*Problem statement*
Copy the lines below word for word, from the one containing "Task: Select Januari from the month list" down to the one containing "Image resolution: width=1216", with both of those lines included.

Start Material for this exercise

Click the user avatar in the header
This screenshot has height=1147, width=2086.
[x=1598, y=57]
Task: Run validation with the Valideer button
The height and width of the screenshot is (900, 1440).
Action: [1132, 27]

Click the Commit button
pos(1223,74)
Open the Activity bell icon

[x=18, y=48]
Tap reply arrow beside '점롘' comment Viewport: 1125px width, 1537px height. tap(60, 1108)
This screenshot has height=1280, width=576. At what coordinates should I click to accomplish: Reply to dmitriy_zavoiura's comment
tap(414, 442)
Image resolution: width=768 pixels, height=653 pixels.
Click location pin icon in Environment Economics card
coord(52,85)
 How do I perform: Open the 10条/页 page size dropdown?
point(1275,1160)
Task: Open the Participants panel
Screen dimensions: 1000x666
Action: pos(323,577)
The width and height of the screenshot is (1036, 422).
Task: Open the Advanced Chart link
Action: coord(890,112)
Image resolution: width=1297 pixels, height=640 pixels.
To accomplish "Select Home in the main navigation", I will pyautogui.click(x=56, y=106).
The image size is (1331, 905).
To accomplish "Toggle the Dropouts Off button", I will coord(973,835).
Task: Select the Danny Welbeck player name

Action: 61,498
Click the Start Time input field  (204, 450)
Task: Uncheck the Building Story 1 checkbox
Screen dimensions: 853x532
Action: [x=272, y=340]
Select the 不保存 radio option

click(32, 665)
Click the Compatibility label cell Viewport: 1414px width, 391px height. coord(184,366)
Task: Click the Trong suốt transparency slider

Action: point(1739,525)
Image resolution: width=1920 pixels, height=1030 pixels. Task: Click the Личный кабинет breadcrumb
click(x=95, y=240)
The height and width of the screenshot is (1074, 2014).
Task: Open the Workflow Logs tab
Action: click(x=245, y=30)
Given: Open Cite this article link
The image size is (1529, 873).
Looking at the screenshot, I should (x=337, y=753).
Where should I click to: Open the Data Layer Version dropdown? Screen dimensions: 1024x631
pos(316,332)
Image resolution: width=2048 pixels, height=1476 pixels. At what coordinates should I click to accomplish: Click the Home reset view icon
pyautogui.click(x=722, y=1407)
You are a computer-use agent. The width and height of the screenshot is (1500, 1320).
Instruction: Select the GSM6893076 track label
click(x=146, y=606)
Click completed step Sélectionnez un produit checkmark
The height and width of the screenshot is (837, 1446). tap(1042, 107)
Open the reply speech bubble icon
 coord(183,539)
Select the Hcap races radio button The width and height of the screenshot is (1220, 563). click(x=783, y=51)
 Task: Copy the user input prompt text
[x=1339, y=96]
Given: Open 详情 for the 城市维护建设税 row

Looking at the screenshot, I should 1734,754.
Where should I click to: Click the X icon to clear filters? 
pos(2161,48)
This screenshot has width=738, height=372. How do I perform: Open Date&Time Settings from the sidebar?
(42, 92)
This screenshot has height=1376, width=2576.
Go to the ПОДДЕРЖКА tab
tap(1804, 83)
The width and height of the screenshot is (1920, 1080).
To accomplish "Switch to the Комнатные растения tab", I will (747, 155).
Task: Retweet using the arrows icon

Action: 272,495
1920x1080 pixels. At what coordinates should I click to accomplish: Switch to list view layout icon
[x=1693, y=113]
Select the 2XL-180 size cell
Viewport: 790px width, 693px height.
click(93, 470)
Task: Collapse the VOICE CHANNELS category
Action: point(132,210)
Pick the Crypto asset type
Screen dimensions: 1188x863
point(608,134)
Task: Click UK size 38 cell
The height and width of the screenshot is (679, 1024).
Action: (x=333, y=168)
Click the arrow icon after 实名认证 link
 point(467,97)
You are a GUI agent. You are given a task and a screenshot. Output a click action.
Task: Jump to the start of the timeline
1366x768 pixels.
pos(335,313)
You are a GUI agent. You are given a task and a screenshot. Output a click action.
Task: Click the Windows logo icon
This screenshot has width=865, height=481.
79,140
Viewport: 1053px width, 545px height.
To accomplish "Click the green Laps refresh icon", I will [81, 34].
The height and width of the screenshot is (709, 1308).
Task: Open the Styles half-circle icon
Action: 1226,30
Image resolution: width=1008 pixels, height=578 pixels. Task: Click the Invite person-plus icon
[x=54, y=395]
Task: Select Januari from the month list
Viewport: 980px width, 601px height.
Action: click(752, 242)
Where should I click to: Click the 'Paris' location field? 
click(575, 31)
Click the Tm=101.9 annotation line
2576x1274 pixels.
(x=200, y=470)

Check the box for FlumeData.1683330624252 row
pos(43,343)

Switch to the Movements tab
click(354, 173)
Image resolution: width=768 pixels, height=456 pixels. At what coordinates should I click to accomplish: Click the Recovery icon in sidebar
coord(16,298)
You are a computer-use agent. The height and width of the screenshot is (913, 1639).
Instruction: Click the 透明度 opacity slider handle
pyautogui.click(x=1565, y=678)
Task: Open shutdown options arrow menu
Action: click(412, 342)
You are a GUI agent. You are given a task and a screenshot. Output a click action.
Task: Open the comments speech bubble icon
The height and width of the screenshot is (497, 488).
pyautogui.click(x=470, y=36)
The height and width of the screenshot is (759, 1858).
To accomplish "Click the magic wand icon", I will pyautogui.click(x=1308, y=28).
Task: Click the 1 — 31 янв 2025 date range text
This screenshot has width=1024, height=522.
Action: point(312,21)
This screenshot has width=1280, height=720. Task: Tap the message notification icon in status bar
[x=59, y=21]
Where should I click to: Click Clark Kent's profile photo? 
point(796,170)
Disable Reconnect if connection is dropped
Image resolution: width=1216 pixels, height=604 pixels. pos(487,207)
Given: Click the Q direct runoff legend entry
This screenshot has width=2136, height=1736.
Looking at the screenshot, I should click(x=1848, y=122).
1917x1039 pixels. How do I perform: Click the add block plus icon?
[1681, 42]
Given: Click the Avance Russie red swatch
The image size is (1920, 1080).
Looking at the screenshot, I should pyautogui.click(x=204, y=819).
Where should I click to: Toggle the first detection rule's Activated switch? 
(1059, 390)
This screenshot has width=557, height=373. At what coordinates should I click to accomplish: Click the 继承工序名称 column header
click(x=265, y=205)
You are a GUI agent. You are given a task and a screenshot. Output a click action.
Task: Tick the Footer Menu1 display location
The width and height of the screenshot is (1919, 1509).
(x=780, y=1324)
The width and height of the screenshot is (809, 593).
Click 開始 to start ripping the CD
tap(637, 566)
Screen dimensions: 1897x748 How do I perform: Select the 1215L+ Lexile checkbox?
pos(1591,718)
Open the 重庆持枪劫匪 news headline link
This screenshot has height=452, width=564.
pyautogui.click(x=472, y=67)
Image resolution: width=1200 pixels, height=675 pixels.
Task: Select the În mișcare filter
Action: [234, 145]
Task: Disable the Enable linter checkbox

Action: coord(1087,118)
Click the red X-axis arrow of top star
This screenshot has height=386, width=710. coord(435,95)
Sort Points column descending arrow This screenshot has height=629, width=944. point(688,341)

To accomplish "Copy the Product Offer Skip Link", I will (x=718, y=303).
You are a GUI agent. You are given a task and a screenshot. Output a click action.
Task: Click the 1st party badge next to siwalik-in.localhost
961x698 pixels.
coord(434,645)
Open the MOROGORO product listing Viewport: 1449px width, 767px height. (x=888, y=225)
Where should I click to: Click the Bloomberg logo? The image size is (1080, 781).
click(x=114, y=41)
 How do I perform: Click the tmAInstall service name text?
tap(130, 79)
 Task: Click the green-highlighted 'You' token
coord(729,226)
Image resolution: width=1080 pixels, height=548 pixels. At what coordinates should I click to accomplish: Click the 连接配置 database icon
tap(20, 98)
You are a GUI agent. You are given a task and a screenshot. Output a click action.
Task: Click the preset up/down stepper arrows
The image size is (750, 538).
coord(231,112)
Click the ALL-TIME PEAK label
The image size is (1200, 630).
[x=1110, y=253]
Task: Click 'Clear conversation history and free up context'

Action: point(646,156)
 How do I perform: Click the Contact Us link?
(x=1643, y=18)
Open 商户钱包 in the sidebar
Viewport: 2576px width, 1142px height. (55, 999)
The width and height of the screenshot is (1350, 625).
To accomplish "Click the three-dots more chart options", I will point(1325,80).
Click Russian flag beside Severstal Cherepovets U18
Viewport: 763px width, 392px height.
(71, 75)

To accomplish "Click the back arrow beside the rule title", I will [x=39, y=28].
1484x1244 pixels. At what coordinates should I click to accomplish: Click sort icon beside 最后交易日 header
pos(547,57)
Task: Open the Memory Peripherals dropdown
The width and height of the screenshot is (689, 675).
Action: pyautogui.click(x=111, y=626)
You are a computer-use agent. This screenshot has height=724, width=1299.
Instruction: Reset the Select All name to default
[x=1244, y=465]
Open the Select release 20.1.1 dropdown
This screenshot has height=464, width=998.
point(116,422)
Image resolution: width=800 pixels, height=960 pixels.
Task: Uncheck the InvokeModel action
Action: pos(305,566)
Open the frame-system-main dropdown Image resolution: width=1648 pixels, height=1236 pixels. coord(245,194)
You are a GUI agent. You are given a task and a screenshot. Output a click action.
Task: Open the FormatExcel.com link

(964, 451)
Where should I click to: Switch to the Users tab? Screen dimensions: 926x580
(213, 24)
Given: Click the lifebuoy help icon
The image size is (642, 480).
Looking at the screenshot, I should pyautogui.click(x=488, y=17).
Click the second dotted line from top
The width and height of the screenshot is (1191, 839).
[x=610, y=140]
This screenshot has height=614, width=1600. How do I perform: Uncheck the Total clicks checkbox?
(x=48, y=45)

End Material for this exercise

*Exercise solution*
Task: Select Januari from the month list
Viewport: 980px width, 601px height.
Action: click(752, 242)
Where should I click to: Click the 'Paris' location field? 
click(575, 31)
Click the Tm=101.9 annotation line
2576x1274 pixels.
(x=200, y=470)

Check the box for FlumeData.1683330624252 row
pos(43,343)

Switch to the Movements tab
click(354, 173)
Image resolution: width=768 pixels, height=456 pixels. At what coordinates should I click to accomplish: Click the Recovery icon in sidebar
coord(16,298)
You are a computer-use agent. The height and width of the screenshot is (913, 1639).
Instruction: Click the 透明度 opacity slider handle
pyautogui.click(x=1565, y=678)
Task: Open shutdown options arrow menu
Action: click(412, 342)
You are a GUI agent. You are given a task and a screenshot. Output a click action.
Task: Open the comments speech bubble icon
The height and width of the screenshot is (497, 488).
pyautogui.click(x=470, y=36)
The height and width of the screenshot is (759, 1858).
To accomplish "Click the magic wand icon", I will pyautogui.click(x=1308, y=28).
Task: Click the 1 — 31 янв 2025 date range text
This screenshot has width=1024, height=522.
Action: point(312,21)
This screenshot has width=1280, height=720. Task: Tap the message notification icon in status bar
[x=59, y=21]
Where should I click to: Click Clark Kent's profile photo? 
point(796,170)
Disable Reconnect if connection is dropped
Image resolution: width=1216 pixels, height=604 pixels. pos(487,207)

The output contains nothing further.